Usta Sanatçı Müjdat Gezen Hakkında Çok Az Kişinin Bildiği, Bize İnsan Olmayı Hatırlatan Bilgiler

29 Ekim doğumlu büyük sanatçı Müjdat Gezen bir sanatçının nasıl bir insan olması gerektiğini her hareketiyle bize bir kere daha gösteriyor.
Müjdat Gezen Türkiye’nin en önemli tiyatro sanatçılarından biri. Ona sadece tiyatrocu demek haksızlık aslında, o aynı zamanda sinema ve dizi oyuncusu, şair ve eğitmen. 1953 yılında başladığı sanat hayatında pek çok başarılı işe gerek sahnede gerekse de işin mutfağında imza atmış biri. Bugün TV’lerde, sinemada izlediğimiz pek çok oyuncunun hamurunda Müjdat Gezen’in 1991 yılında kurduğu Müjdat Gezen Sanat Merkezi’nin izi var. Ancak sanatçının hakkında bilmediklerimiz, bildiklerimizden çok daha fazla. Onun hakkındakileri okudukça “insan” olmanın ne demek olduğunu daha iyi anlayacaksınız.

Tiyatro, sinema ve dizi oyuncusu, şair ve eğitmen… Müjdat Gezen’in isminin önünde pek çok unvan var.

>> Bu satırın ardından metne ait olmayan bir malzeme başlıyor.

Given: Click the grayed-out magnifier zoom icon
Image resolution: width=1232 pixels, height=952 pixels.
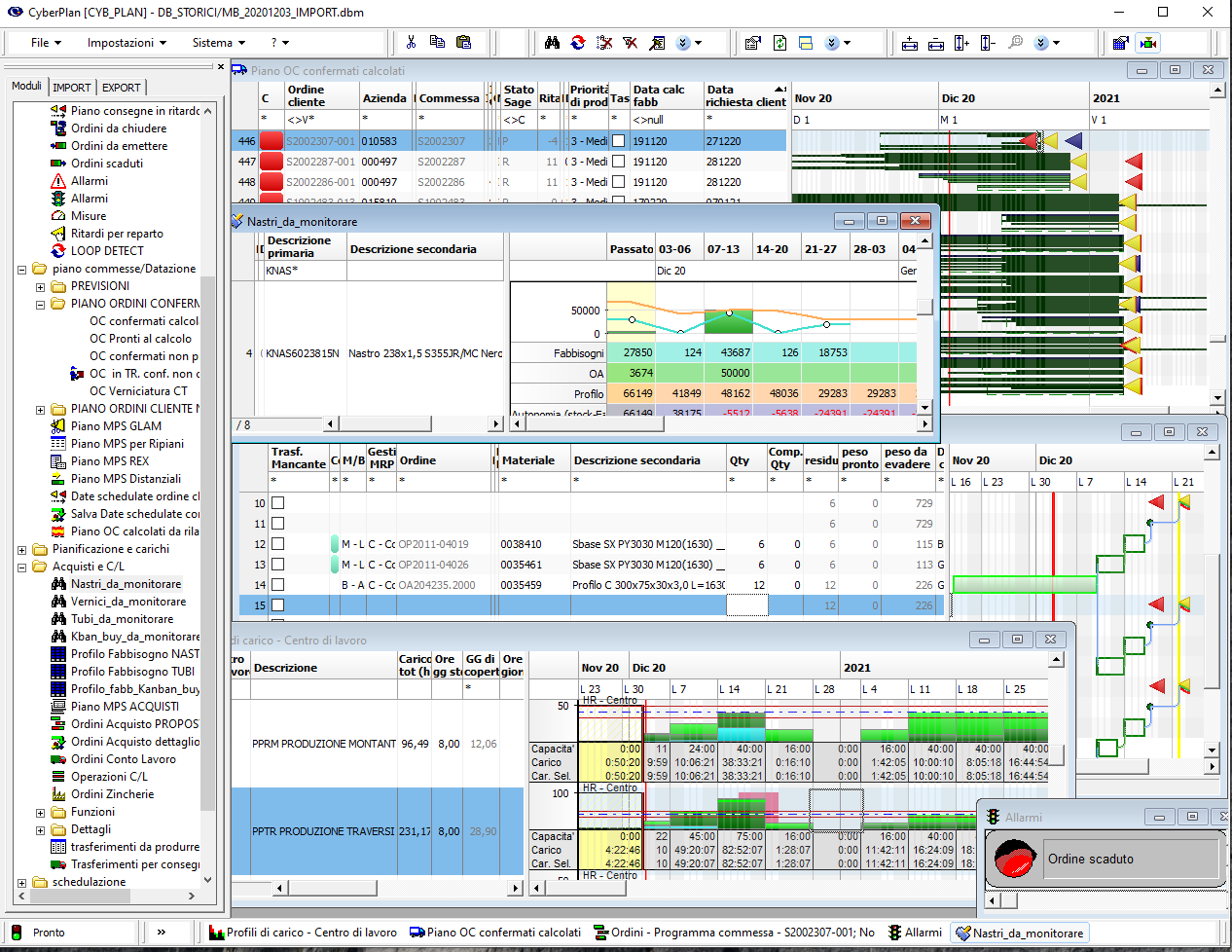Looking at the screenshot, I should (x=1015, y=43).
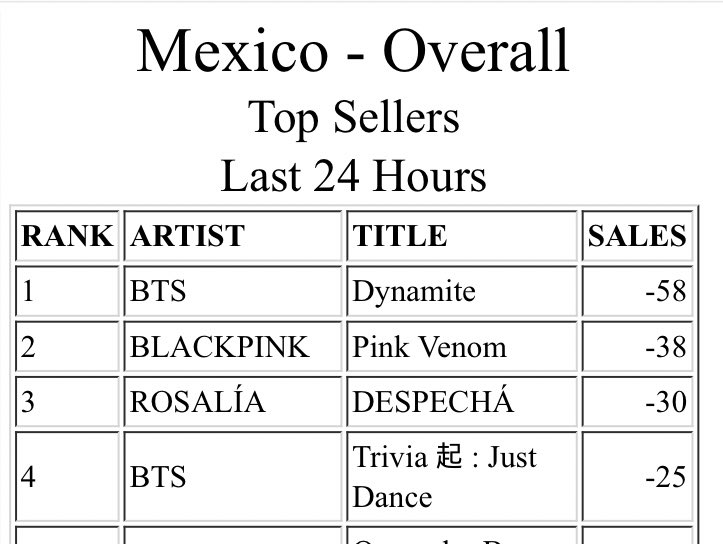This screenshot has height=544, width=723.
Task: Click the ARTIST column header
Action: tap(233, 236)
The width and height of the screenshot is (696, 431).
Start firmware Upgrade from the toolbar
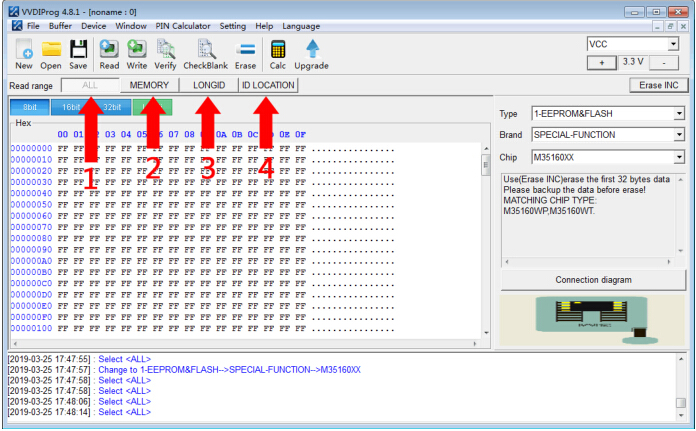(x=312, y=55)
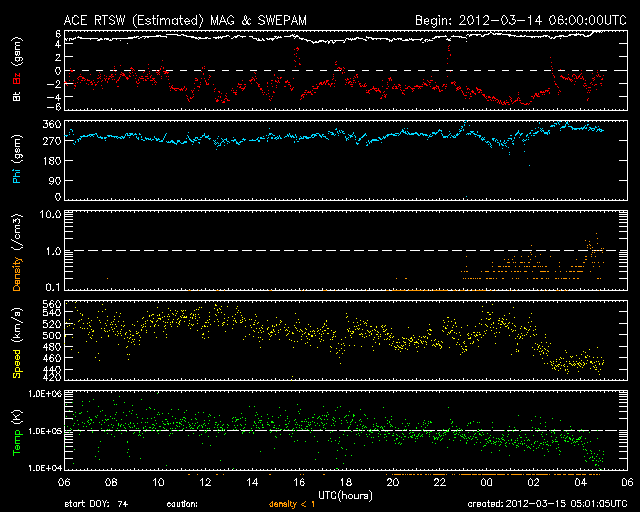Click the yellow Speed (km/s) axis label

coord(17,341)
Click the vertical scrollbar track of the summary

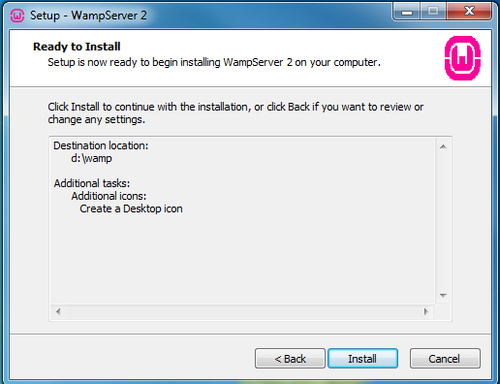click(x=443, y=221)
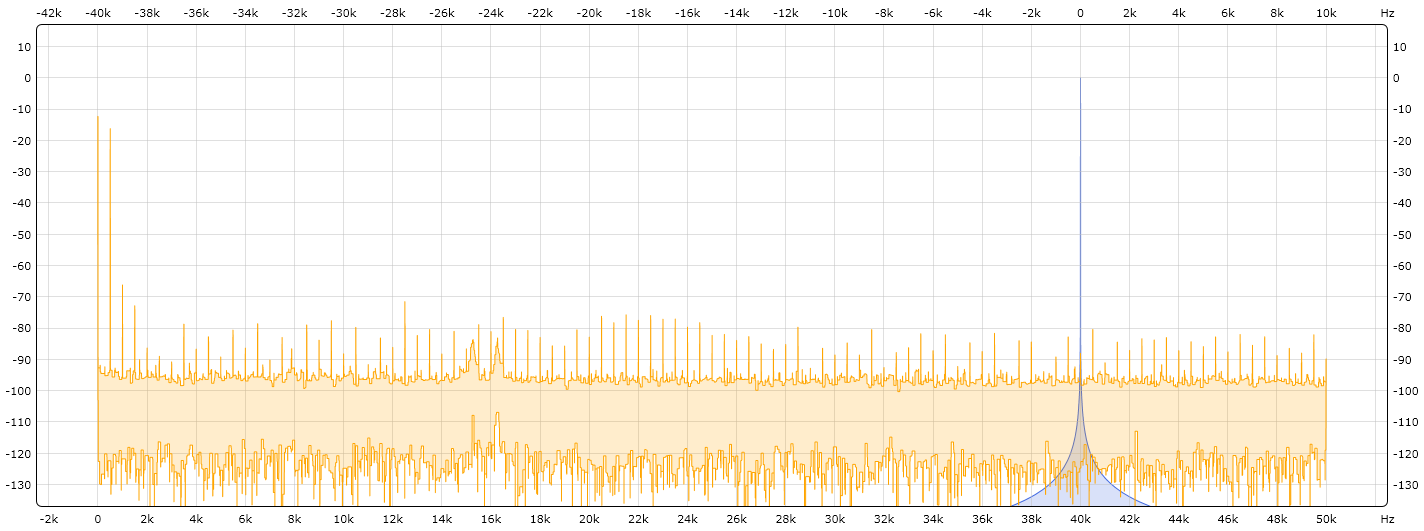Screen dimensions: 1424x531
Task: Click the "-50" label on the right axis
Action: pyautogui.click(x=1403, y=235)
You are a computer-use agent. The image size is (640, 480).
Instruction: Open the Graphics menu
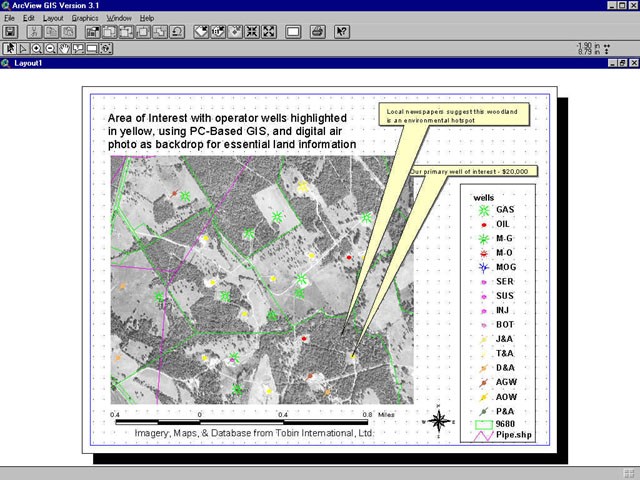click(x=85, y=18)
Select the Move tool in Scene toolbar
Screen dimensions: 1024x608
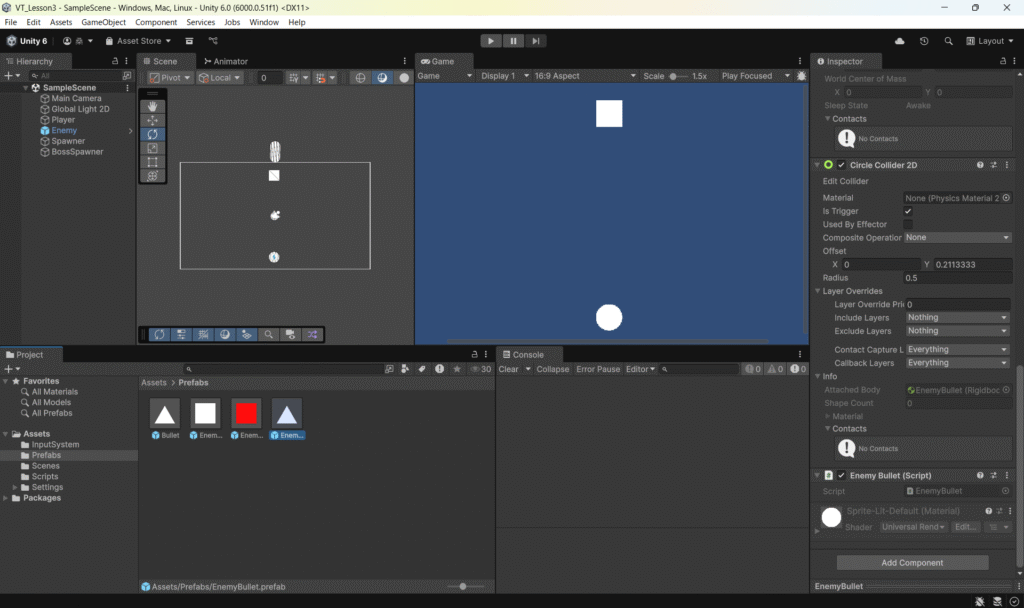tap(152, 120)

Sanatçı 29 Ekim 1943 yılında İstanbul Fatih’de dünyaya geldi. Sahneye ilk kez 1953 yılında Hırka-i Şerif İlköğretim Okulu’nda rol aldığı bir piyesle çıktı. Aynı yıl Doğan Kardeş çocuk dergisinde şiirleri yayımlandı, yine bu yıllarda İstanbul Radyosu Çocuk Kulübü’nde mikrofonla tanıştı. 1956-57 yıllarında çeşitli amatör tiyatro topluluklarında rol alan Müjdat Gezen 1960 yılında Vefa Lisesi’nden mezun oldu ve İstanbul Belediyesi Şehir Tiyatroları’nda profesyonel hayata adım attı. 1961 yılında İstanbul Belediyesi Konservatuvarları Tiyatro Bölümü’ne girdi ve 1962 yılında ilk filmini çevirdi.
Gezen, 1963 yılında ilk özel tiyatro çalışmasını yaptı.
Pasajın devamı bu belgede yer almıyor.